Caractéristique de ces grosses installations, la redondance demandée pour ne pas risquer de rupture d’approvisionnement. « Ce secteur privilégie la déminéralisation par échange d’ions. Notre première référence en France avec membranes d’osmose inverse à double étage et procédé EDI d’électrodéionisation (Septron module spiralé spécifique de Christ) sera bientôt démarrée à Fos-sur-Mer sur une unité de 2 × 20 m³/h. Une chaîne de traitement originale qui se justifie par la faible teneur en COT demandée (0,2 ppm). Nous essayons de pousser cette technologie dans le domaine de l’énergie » explique Sylvain Zitelli. Mais il faudra convaincre ce milieu très attaché à l’échange d’ions.

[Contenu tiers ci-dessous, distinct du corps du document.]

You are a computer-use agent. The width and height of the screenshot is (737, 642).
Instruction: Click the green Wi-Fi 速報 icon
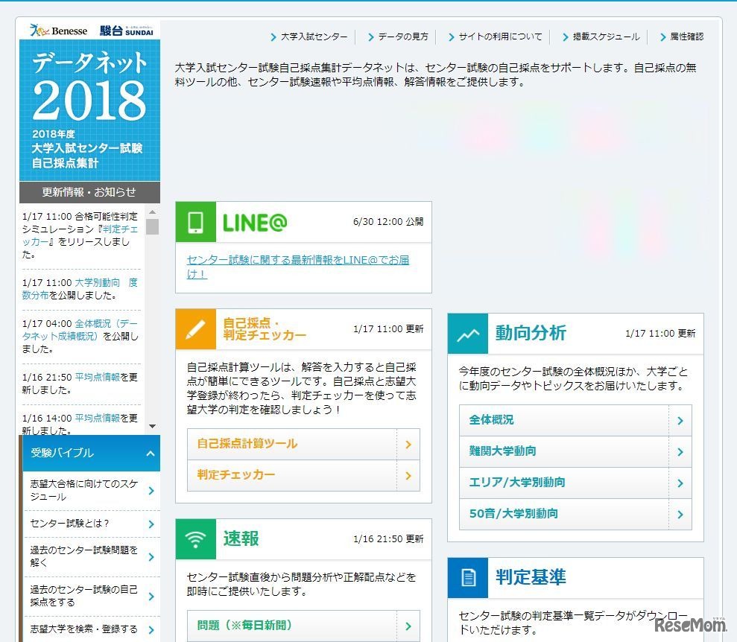pos(195,538)
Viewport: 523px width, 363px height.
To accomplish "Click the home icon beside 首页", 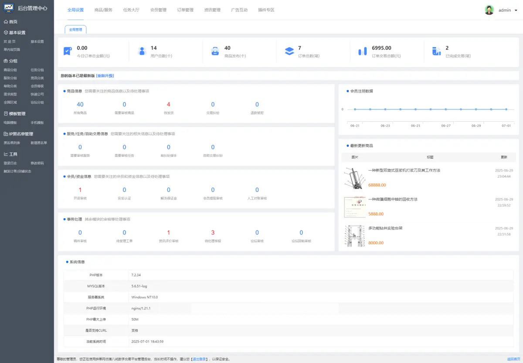I will [6, 21].
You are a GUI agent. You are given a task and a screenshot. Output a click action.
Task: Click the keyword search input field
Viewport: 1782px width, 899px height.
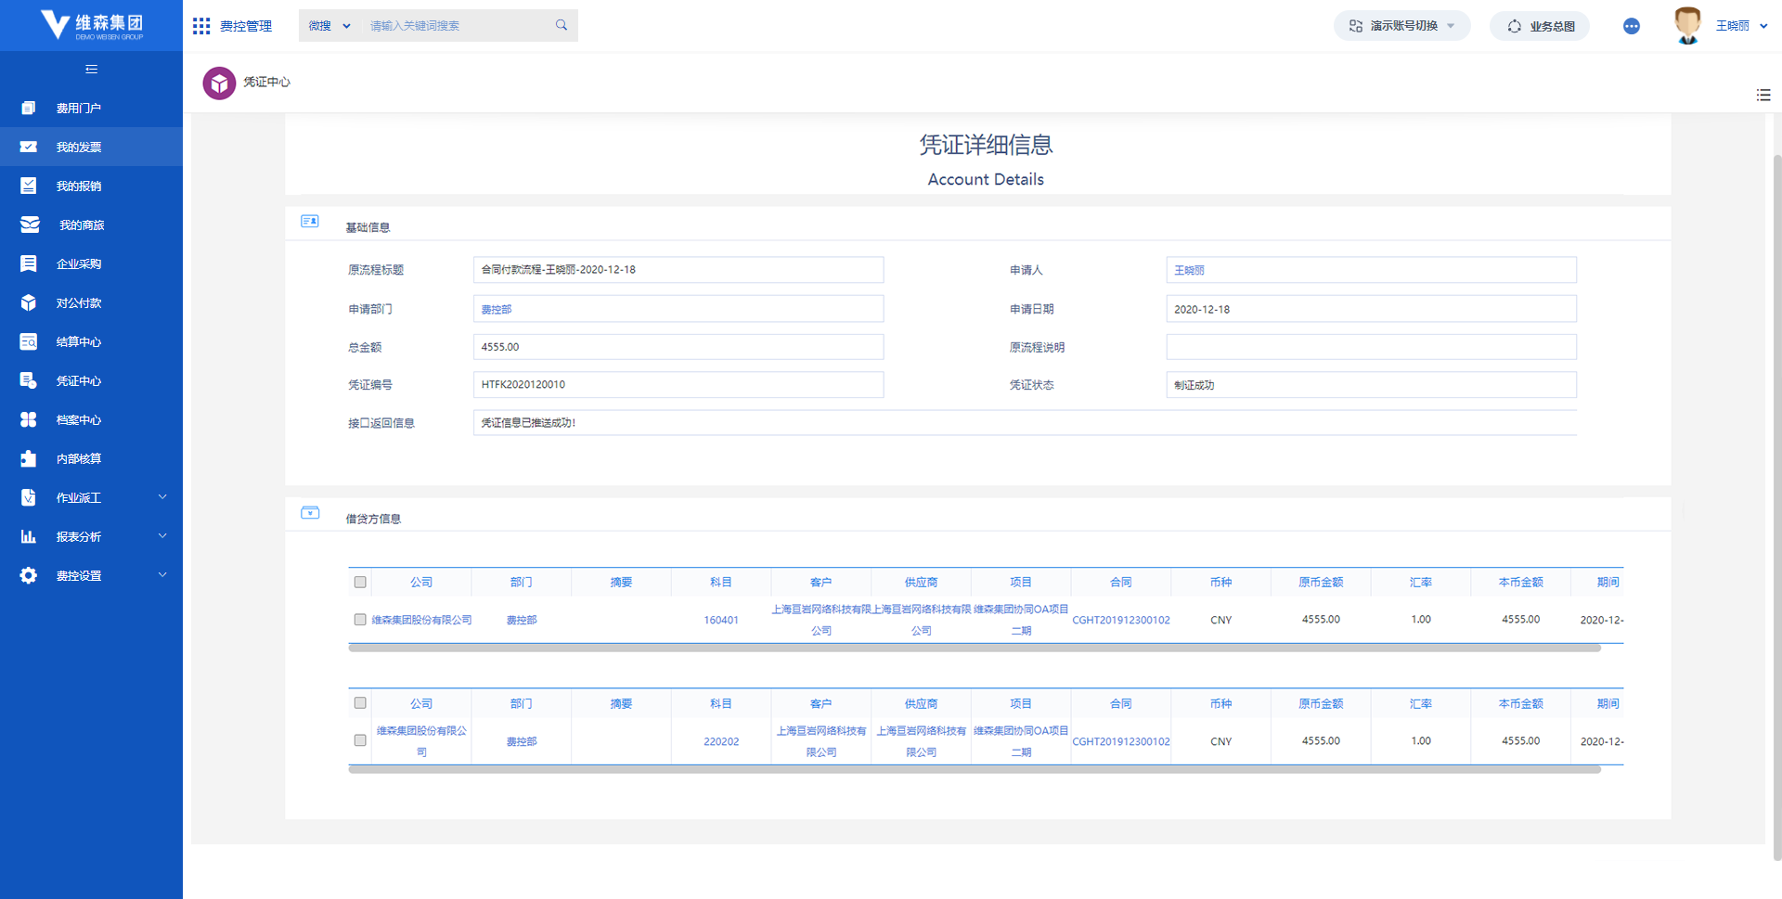455,26
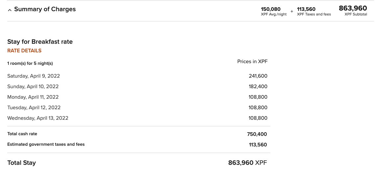Select the 150,080 XPF average per night figure

point(271,9)
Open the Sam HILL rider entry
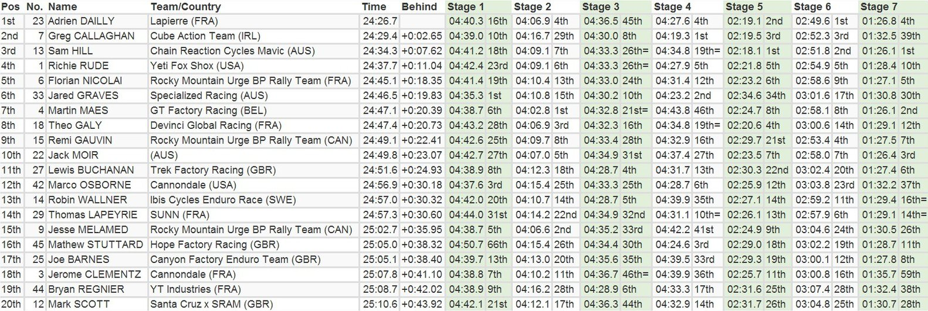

Le secteur cosmétique suit les exigences de la pharmacie à la différence qu’il n’utilise pas d’eau de qualité injectable. L’échange d’ions est très utilisé, mais aussi l’osmose inverse dans laquelle le double étage fait souvent place à une succession OI + EDI. Là encore, on constate l’arrivée de l’ozone pour la pureté bactériologique. Globalement, les marchés se déplacent vers les pays de l’Est et l’Extrême-Orient, que ce soit pour la microélectronique, la pharmacie (génériques) et l’énergie (chaudières au charbon, en Chine, Inde etc.). À l’avenir, « Les prix de l’eau et de l’énergie façonneront l’évolution des procédés. Des membranes d’OI avec seulement 10 % de rejet d’eau, une plus grande tolérance des membranes d’électrodéionisation EDI à des eaux plus chargées en sels… pourraient élargir les possibilités d’utilisation de ces procédés et modifier les schémas de traitement » promet Bernard Faure.

[Photo : Les systèmes d’ultrafiltration Aquamem de Polymem pour de petits débits (500 l/h à 5 m³/h) sont conçus pour la production d’eau potable ou de process à partir d’eau douce souterraine ou de surface.]